Maritime unions have welcomed endorsement by the ACTU Executive of their campaign to protect the jobs of Australian workers in the offshore oil and gas sector.
At the same time, the Maritime Union of Australia (MUA) and the Australian Maritime Officers Union (AMOU) have confirmed they will push ahead with a legal challenge to the Abbott Government’s attempt to allow an influx of foreign workers in the offshore.
The Abbott Government effectively overturned a decision by the Senate last week, which voted to disallow Government regulations which determined the type of visas under which workers could be employed in the sector.

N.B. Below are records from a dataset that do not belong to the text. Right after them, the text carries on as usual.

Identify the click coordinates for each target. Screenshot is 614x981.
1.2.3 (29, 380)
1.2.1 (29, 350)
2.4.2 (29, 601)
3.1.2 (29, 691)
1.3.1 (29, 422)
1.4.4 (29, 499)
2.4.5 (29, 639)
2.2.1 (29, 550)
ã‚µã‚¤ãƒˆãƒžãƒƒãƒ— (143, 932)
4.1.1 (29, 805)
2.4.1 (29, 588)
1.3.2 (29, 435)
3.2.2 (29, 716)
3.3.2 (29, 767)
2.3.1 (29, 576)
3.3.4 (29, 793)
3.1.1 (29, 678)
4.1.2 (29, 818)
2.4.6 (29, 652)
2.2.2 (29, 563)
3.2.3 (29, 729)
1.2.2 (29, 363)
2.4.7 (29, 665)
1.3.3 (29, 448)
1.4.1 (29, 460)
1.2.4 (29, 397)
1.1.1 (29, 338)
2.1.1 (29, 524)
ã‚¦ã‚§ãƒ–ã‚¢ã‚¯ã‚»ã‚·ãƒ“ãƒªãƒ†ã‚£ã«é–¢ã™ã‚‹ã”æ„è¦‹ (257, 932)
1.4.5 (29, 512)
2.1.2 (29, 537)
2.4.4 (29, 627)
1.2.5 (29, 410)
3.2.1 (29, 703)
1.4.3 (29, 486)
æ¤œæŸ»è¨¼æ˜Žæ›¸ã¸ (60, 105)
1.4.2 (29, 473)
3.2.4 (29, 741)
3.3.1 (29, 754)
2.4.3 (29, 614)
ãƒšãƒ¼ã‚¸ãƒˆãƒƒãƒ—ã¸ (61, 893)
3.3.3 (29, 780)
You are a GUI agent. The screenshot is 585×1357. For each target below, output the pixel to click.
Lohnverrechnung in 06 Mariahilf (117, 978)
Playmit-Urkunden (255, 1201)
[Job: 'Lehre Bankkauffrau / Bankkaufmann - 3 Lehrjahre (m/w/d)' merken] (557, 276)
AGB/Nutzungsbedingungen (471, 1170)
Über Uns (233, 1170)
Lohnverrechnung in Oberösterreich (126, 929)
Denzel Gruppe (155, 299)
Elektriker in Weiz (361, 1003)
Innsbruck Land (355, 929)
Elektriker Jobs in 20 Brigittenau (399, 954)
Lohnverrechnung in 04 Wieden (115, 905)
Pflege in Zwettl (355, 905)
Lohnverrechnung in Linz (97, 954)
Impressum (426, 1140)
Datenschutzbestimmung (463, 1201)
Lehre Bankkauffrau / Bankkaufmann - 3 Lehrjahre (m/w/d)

The main sticking point was the use of the Maritime Crew (subclass 988) Visa, which requires no labour market testing and can be used to hire foreign workers on greatly reduced pay and conditions compared to their Australian counterparts.
All maritime unions – the Maritime Union of Australia (MUA), The Australian Maritime Officers Union (AMOU) and Australian Institute of Marine and Power Engineers (AIMPE) – opposed the Government’s regulations.
They proposed a solution whereby the Government reintroduce a regulation which mentioned the other two types of visa – the 457 and 400 – without the MCV.
But instead of listening and working co-operatively, the Government instead chose to wind back the clock by announcing on Thursday it would use a 'legislative instrument' which eliminated the need for a visa for those on board ships and other craft not tethered to the Australian seabed.
Now the ACTU Executive has endorsed the following motion:
ACTU Executive expresses its deep concern at the actions of the Abbott Government that are designed to undermine the rights and opportunities of Australians to access employment in the Australian offshore oil and gas industry.
The Abbott Government has taken three significant steps that undermine Australian participation in offshore oil and gas projects. It has:
· Introduced a Bill to repeal the Migration Amendment (Offshore Resources Activity) Act 2013 which was passed by the Parliament in 2013 to address a flaw in Australia’s migration law following a Federal Court judgement in the Allseas case that found that certain groups of workers were not within the migration zone and did not require visas to work in Australia;
· Introduced a Regulation under that Act that specified an inappropriate visa class as a work visa to conform with the Act (the Maritime Crew Visa, which is a transit visa for visiting international seafarers, not a work visa); and
· When the Senate rightly disallowed the regulation specifying that visa, introduced a Determination that effectively makes the Act null and void in complete disregard to the wishes of the Parliament.
The ACTU condemns the Abbott Government for its underhand methods of circumventing the will of the Parliament. By specifying an inappropriate visa class which contains only minimal background checking, which places no obligations of the sponsor to meet minimum Australian labour, safety and compensation standards, and which includes no labour market testing requirement, the Government’s intentions are clear for all to see.
The Government has used a back door method to create an loophole which will enable employers to sponsor vast numbers of overseas temporary workers with no obligation on sponsors or employers to comply with Australian workplace relations laws, including Awards and enterprise agreements. Second, to ride roughshod over the wishes of the Senate by using a Determination making power in the Act to completely deny the full intent of the Act.
These actions of the Government are contrary to Australia's national interest, are a slap in the face for Australian offshore oil and gas workers and for the many Australians who want to work in the sector and demonstrates the Government is prepared to disregard Australian security interests when big business interests are involved.
The ACTU acknowledges the important role which the Greens, PUP, DLP, AMEP and Labor Senators played in disallowing the regulations. This was the right decision by the Senators and any unintended consequences fall squarely on the Government and the Assistant Minister for Immigration.
The ACTU will continue to support its affiliates in the offshore oil and gas industry in their actions to have the decision of the Government overturned to enable the Migration Amendment (Offshore Resources Activity) Act 2013 to operate as it was intended – to support Australia's national security, to provide protections that encourage and facilitate Australian participation and employment in the offshore oil and gas industry and to ensure Australian laws apply to these offshore projects.
This disgraceful move by the Government to replace Australian jobs with positions available only to overseas workers with visa conditions that don’t give them the protections Australian workers are entitled to is unacceptable to the ACTU, and has put the interests of big business ahead of Australian workers yet again.